# Logistic Regression

In [2]:
# Importing of the necessary libraries
import numpy as np
from sklearn.linear_model import LogisticRegression
from sklearn.metrics import classification_report, confusion_matrix

In practice, there are usually data to work with. In this instance arrays of values for input(𝑥) and for output(𝑦) will be created.

In [3]:
x = np.arange(10).reshape(-1, 1)
y = np.array([0, 0, 0, 0, 1, 1, 1, 1, 1, 1])

Both input and output must be NumPy arrays. The function numpy.arange() creates an array of consecutive, equal values within a given range. The x array must be two dimensional. It should have one column for each input and the number of rows should be equal to the number of observations. To make x a two-dimensional matrix, the function .reshape() with the arguments of -1 to get as many rows as needed and 1 to get the results in one column, is called.

In [6]:
# Displaying the x matrix
print(x)

[[0]
 [1]
 [2]
 [3]
 [4]
 [5]
 [6]
 [7]
 [8]
 [9]]


In [7]:
# Displaying the y matrix
print(y)

[0 0 0 0 1 1 1 1 1 1]


y is a vector of ten items. Again, each item corresponds to one observation. It contains only zeros (0) and ones (1) because this is a binary sorting problem.

Once both the input and output are defined, the creation and definition of the classification model can occur. In this example it is represented with an instance of the LogisticRegression class.

In [8]:
model = LogisticRegression(solver = 'liblinear', random_state = 0)

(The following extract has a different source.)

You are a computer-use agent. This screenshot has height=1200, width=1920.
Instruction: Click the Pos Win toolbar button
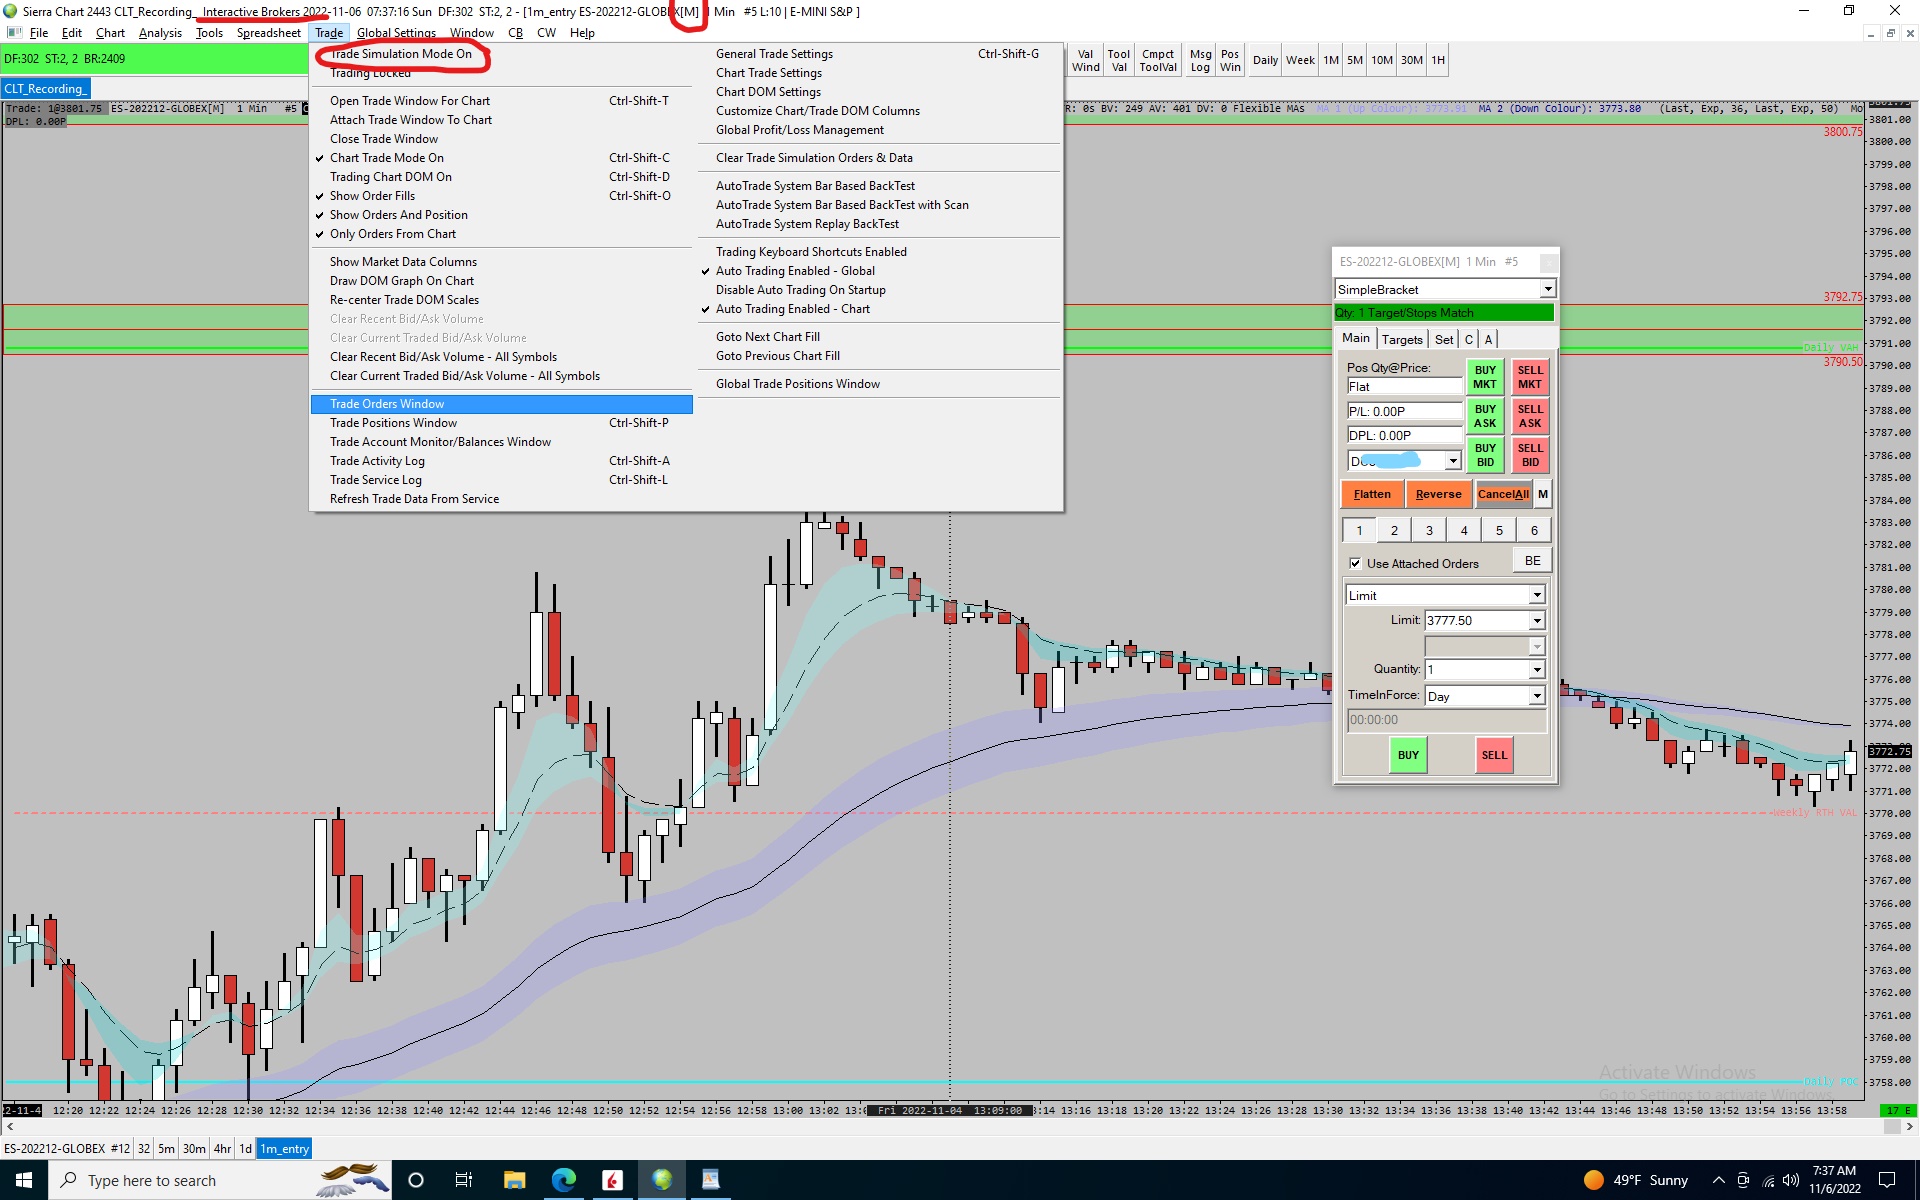pyautogui.click(x=1230, y=61)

Once the model has been created it must be fitted/trained. In the example the fit() function is used:

In [9]:
model.fit(x, y)

The fit() function takes the x, y and possible weights associated with the observation and i then adjusts the model and returns the model instance.

Once the model is defined,its performance can be tested using the .predict_proba() function. This returns the matrix of probabilities of t predicted output being equal to one or zero.

In [10]:
model.predict_proba(x)

array([[0.74002157, 0.25997843],
       [0.62975524, 0.37024476],
       [0.5040632 , 0.4959368 ],
       [0.37785549, 0.62214451],
       [0.26628093, 0.73371907],
       [0.17821501, 0.82178499],
       [0.11472079, 0.88527921],
       [0.07186982, 0.92813018],
       [0.04422513, 0.95577487],
       [0.02690569, 0.97309431]])

In the table above, each row corresponds to a single observation. The left column displays the probability of the predicted output being zero, i.e. 1 - 𝑝(𝑥). The right column displays the probability of the output being one or 𝑝(𝑥).

The predictions based on the probability matrix and the values of 𝑝(𝑥), can be acquired with the .predict() function:

In [11]:
model.predict(x)

array([0, 0, 0, 1, 1, 1, 1, 1, 1, 1])

This function returns the predicted output values as a one-dimensional array.

When nine out of ten observations have been correctly classified, the accuracy of the model equals 9/10 = 0.9, which can be acquired with the .score() function:

In [12]:
model.score(x, y)

0.9

The .score() function takes both the input and output as arguments and returns the ratio of the number of correct predictions to the number of observations.

More information about the accuracy of the model can be made known through the confusion matrix. To create the confusion matrix, the confusion_matrix() function can be used while passing the actual and predicted outputs as arguments:

In [13]:
confusion_matrix(y, model.predict(x))

array([[3, 1],
       [0, 6]], dtype=int64)

#### Optimizing the model

Improvement of the existing model can be achieved by adjusting the different parameters. For example, the value of the parameter regularization strength 'C' can be set equal to 10.0, instead of the default value of 1.0.

In [14]:
model = LogisticRegression(solver = 'liblinear', C=10.0, random_state = 0).fit(x, y)

This action has resulted an other model with different parameters.

In [15]:
# Display of the accuracy
model.score(x, y)

1.0

In [16]:
# Display of the confusion matrix
confusion_matrix(y, model.predict(x))

array([[4, 0],
       [0, 6]], dtype=int64)

So, the model has been optimized and the maximum accuracy has been achieved. The same can be seen in the confusion table as well, which now shows that all values have been predicted correctly.